Em paralelo, o planejamento reduz riscos de responsabilização dos administradores. Conforme frisa o Dr. Rodrigo Gonçalves Pimentel, movimentações patrimoniais inadequadas ou pagamentos seletivos podem ser questionados posteriormente. Portanto, estruturar decisões com base técnica antes da recuperação judicial protege não apenas a empresa, mas também seus gestores.
Como a auditoria interna protege a empresa?
A auditoria prévia funciona como um filtro estratégico. Ela identifica contratos deficitários, contingências trabalhistas, passivos tributários ocultos e garantias que podem comprometer ativos essenciais. Ou seja, uma empresa que conhece suas fragilidades negocia com mais segurança.
Outro ponto relevante envolve a análise de ativos e garantias fiduciárias, como pontua o Dr. Lucas Gomes Mochi. Muitas empresas descobrem, apenas durante o processo, que determinados bens não se submetem à recuperação judicial. Como destaca Dr. Rodrigo Gonçalves Pimentel, antecipar essa leitura evita surpresas que poderiam comprometer a operação durante o stay period.
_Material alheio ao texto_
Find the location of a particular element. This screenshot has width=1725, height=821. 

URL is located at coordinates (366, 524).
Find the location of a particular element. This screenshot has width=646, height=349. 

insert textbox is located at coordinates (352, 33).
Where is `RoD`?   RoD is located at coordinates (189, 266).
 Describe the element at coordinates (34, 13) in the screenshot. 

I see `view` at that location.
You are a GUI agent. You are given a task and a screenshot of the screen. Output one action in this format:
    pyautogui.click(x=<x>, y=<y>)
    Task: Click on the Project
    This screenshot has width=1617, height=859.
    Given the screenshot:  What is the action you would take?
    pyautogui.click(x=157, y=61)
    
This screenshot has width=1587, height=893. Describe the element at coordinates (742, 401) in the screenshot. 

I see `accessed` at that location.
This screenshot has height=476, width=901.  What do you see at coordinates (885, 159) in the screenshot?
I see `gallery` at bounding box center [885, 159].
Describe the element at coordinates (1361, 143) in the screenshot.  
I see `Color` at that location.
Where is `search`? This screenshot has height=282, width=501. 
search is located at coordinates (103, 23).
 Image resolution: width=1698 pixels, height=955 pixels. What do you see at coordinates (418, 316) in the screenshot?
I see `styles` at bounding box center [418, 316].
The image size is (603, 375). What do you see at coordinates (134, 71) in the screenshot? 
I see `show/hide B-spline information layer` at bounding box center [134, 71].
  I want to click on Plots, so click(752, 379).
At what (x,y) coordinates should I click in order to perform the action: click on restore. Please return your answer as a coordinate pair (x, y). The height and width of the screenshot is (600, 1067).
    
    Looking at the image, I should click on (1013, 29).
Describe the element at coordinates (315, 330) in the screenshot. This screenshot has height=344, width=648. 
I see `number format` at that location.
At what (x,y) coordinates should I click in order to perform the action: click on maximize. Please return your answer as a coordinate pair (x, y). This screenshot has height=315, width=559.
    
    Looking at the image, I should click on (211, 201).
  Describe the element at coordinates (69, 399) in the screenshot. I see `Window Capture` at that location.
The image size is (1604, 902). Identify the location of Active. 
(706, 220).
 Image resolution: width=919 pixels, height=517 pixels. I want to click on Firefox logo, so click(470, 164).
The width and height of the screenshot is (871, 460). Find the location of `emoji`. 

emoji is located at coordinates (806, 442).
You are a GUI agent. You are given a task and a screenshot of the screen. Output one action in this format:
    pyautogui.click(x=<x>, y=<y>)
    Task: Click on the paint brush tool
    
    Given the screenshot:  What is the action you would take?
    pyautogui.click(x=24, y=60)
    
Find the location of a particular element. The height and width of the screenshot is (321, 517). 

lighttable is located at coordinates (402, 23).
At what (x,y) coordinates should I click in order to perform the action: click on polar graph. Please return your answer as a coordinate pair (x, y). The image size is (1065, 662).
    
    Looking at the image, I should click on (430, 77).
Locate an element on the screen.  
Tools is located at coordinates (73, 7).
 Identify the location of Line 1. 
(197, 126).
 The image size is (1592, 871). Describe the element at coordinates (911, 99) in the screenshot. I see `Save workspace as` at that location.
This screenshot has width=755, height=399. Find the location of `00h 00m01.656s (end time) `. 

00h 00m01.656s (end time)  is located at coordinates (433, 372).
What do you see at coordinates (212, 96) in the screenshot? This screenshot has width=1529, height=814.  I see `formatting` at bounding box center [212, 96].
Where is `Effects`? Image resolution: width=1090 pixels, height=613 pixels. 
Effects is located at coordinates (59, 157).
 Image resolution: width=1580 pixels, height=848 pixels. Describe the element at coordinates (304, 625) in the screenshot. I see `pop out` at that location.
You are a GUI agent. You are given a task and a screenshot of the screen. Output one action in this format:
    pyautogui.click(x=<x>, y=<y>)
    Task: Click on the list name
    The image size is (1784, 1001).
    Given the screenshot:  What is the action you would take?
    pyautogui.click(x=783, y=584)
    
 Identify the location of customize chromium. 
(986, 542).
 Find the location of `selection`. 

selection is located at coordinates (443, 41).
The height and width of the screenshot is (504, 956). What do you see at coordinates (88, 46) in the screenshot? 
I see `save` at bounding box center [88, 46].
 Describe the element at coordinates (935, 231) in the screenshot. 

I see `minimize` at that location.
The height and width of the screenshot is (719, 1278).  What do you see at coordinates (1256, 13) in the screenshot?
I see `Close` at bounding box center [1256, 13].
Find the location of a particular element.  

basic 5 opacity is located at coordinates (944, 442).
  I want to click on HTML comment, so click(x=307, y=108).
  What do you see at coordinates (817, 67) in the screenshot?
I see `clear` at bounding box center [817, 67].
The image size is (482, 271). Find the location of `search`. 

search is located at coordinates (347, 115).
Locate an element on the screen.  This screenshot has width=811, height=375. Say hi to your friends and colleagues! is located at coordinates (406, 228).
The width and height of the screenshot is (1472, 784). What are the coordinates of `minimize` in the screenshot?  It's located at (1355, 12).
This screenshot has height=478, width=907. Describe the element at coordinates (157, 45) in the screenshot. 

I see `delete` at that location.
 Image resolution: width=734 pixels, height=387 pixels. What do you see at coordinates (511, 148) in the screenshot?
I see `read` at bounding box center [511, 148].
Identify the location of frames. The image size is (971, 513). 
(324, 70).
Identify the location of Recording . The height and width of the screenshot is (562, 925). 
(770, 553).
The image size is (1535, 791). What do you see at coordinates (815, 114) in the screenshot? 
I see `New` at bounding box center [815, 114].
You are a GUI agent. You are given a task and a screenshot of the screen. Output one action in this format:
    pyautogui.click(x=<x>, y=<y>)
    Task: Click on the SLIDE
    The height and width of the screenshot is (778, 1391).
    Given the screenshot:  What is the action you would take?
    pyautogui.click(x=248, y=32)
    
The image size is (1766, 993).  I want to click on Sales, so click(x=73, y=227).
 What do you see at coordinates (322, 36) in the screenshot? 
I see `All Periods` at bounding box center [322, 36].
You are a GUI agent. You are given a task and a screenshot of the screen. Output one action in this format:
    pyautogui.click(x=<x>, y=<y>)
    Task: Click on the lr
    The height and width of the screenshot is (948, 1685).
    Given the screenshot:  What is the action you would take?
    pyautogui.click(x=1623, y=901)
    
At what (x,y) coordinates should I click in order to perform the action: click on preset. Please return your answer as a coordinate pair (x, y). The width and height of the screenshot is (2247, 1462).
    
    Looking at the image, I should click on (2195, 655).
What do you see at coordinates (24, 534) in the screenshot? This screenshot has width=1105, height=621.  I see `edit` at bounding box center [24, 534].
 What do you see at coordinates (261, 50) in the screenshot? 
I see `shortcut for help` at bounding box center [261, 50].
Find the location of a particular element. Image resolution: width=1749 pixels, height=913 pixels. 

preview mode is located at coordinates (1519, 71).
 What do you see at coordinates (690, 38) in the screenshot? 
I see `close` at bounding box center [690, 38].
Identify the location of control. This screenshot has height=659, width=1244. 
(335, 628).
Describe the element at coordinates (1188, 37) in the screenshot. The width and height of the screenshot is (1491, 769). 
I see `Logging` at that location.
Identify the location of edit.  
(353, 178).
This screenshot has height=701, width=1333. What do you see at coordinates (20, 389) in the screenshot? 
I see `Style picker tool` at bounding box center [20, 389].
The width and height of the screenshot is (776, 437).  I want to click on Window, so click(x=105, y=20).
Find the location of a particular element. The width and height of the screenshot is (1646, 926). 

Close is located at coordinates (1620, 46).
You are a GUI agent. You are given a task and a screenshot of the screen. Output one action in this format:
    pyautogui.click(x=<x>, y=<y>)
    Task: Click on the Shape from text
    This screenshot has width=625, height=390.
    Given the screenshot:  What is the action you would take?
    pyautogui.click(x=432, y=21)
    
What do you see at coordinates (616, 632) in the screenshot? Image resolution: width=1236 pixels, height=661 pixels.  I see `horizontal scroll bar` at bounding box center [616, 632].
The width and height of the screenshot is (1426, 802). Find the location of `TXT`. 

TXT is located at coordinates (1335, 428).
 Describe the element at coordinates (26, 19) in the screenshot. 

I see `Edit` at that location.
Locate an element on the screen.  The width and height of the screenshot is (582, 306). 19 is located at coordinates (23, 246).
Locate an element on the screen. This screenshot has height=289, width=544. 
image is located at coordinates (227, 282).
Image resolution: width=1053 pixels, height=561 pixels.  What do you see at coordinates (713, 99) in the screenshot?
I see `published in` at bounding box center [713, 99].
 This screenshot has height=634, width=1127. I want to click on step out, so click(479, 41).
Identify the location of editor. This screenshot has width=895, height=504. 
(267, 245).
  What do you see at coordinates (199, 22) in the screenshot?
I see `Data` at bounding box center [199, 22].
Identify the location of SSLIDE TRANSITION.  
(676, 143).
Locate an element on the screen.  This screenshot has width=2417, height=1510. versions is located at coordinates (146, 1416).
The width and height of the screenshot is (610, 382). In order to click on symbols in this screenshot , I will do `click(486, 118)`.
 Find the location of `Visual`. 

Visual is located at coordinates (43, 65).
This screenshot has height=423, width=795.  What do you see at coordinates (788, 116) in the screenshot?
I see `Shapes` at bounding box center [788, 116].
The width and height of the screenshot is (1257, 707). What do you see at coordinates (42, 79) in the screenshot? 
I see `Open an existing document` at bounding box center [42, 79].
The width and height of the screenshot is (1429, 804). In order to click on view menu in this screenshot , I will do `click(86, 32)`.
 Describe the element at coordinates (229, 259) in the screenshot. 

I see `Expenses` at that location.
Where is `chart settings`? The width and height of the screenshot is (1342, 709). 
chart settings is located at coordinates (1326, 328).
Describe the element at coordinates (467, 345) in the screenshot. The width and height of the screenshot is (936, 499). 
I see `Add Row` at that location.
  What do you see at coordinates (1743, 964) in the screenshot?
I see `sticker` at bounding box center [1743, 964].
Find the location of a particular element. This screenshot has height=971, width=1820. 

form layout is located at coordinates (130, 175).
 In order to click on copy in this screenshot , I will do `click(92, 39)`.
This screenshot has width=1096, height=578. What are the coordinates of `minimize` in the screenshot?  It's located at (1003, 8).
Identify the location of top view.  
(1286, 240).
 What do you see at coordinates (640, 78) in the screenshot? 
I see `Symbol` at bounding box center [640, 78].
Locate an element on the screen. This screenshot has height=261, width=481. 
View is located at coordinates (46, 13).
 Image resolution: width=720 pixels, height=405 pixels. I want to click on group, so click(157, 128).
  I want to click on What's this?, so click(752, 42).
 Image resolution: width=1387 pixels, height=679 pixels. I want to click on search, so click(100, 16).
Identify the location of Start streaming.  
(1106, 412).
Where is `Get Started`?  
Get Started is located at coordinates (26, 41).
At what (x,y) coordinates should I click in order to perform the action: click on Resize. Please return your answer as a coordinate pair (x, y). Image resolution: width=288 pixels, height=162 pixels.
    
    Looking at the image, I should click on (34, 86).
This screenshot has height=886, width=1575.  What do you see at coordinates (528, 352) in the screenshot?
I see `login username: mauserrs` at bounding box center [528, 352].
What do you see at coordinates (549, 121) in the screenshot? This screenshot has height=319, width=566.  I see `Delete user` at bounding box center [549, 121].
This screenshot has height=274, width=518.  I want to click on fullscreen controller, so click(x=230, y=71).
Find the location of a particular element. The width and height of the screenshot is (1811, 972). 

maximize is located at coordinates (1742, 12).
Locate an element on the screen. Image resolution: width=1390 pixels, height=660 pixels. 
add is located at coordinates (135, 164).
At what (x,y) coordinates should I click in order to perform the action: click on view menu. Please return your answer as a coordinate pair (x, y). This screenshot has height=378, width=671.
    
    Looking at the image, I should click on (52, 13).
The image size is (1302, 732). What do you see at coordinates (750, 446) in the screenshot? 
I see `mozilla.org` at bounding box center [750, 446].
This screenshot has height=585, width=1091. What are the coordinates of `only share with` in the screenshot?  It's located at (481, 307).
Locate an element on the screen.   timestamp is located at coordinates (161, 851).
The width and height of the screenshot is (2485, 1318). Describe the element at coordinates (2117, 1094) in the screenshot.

Além disso, segundo o Dr. Rodrigo Gonçalves Pimentel, a auditoria contribui para separar o que é crise estrutural do que é problema pontual de gestão. Essa distinção é fundamental. Logo, se houver viabilidade econômica, a recuperação judicial se apresenta como instrumento de reorganização. Caso contrário, insistir pode aumentar prejuízos.

Quais documentos devem ser organizados antes do pedido?
A organização documental é frequentemente subestimada, mas pode definir o sucesso inicial da recuperação judicial. Documentos incompletos atrasam o processamento, geram exigências judiciais e transmitem insegurança aos credores. Isto posto, antes do protocolo, recomenda-se estruturar:
- Demonstrações financeiras atualizadas e consistentes;
- Relação detalhada de credores com natureza e classificação dos créditos;
- Contratos estratégicos vigentes;
- Relação de bens e garantias vinculadas;
- Relatórios de fluxo de caixa projetado;
- Informações societárias atualizadas.
Essa preparação fortalece a credibilidade da empresa perante o juízo. Afinal, a organização documental demonstra profissionalismo e comprometimento com a reestruturação. Ademais, a documentação adequada facilita a elaboração de um plano realista. Sem números confiáveis, qualquer proposta de pagamento perde sustentação técnica. A recuperação judicial exige transparência desde o primeiro momento.
Se protegendo com estratégia e organização
Em conclusão, a proteção da empresa antes da recuperação judicial envolve mais do que cumprir requisitos legais. Trata-se de adotar uma postura estratégica. Desse modo, o planejamento prévio, uma auditoria detalhada e uma organização documental estruturam uma base sólida para o pedido. Assim sendo, proteger a empresa antes de pedir recuperação judicial significa agir com antecedência, racionalidade e visão estratégica, transformando um momento de crise em oportunidade de reorganização sustentável.